= Wyoming Lottery =

Lottery based in Wyoming

Logo of the Wyoming Lottery Corporation, using the "WyoLotto" branding and showing the "Jackpotalope" mascot.

The Wyoming Lottery Corporation, branded as WyoLotto, is a lottery based in Cheyenne, Wyoming that began its operations on July 1, 2013. The Wyoming Lottery Corporation is governed by a nine-member board of directors, with each member selected by the Wyoming Governor. Jon Clontz, former Oregon State Lottery COO was selected to be the Wyoming Lottery's first CEO.

==History==
On March 13, 2013, Wyoming Governor Matt Mead authorized the creation of a state lottery, and entered into agreements with other U.S. lotteries for multi-state games. The law specifically prohibits scratchcards, instant win games, and video lottery terminals, joining the North Dakota Lottery as the only U.S. jurisdictions to prohibit scratchcards. Initially, the lottery bill had a validity period until 2019. The re-authorization clause has since been removed. In February 2019, The Wyoming Lottery Corporation was awarded the Public Gaming Research Institute (PGRI) SHARP Award for financial excellence.

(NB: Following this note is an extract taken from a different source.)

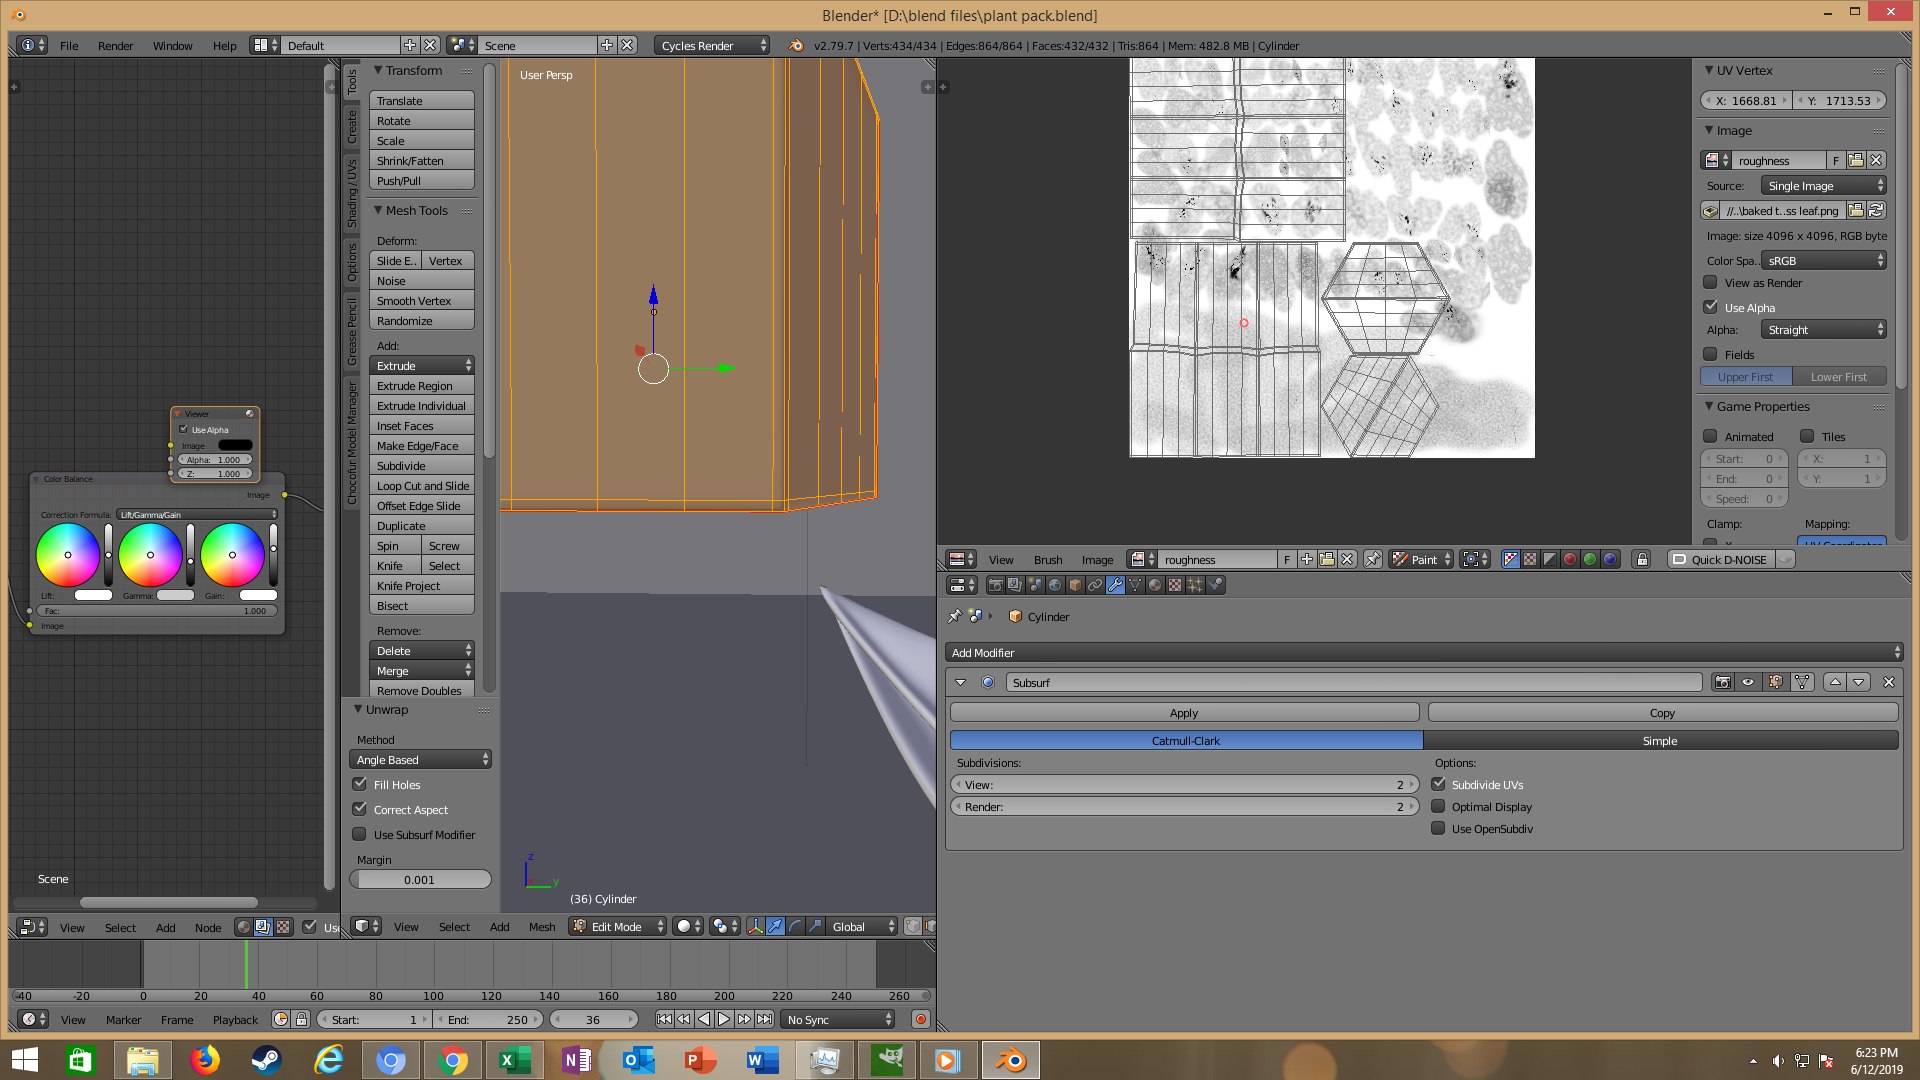This screenshot has width=1920, height=1080.
Task: Open the Render menu
Action: point(115,46)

Operations began on August 24, 2014, with 400 retailers authorized to sell lottery tickets.
The lottery law authorizes distribution of the first $6 million in annual revenue to cities and counties, and the remaining amount goes to schools. Given that 51 percent of national lottery revenue is derived from instant tickets, some people regard the decision to disallow scratchcards as severely restricting the potential revenue generated by the lottery. However, Matt Mead justified the law by claiming that this would reduce the amount of out-of-state spending by Wyoming residents. The Colorado Lottery estimated that $1.26 million in annual revenue was generated by Wyoming residents purchasing tickets in Colorado. Conversely, the Wyoming Lottery is expected to attract revenue from Utah, specifically the Salt Lake City metropolitan area, as many of Utah population centers are closer to Wyoming than either Colorado or Idaho. Wyoming's first two lottery games were Mega Millions and Powerball, both available on the first day of sales. Wyoming, unlike North Dakota, allows in-state games; Wyoming added Cowboy Draw in 2015. Cowboy Draw is a pick-five-from-45 game, with drawings twice a week on Mondays and Thursdays. Tickets are $5 with two lines per ticket, and jackpots start at $250,000. The Lottery joined Lucky for Life in 2016. Then the lottery joined 2by2 in March 2021.

Lottery bills had been rejected on numerous occasions in Wyoming since the 1980s. The legislation was modeled after the Georgia Lottery such that the board of directors answers to the governor, but is not a direct agency; and after the North Dakota Lottery in its solicitation of multi-state lotteries, organization, and the state's low population. As with most U.S. lotteries, the minimum age to purchase a ticket is 18. The Wyoming Lottery created the Problem Gambling Council, which includes designated employees of the Wyoming Department of Health and other organizations. Wyoming became the 44th state (plus the District of Columbia, Puerto Rico, and the U.S. Virgin Islands) to create a lottery.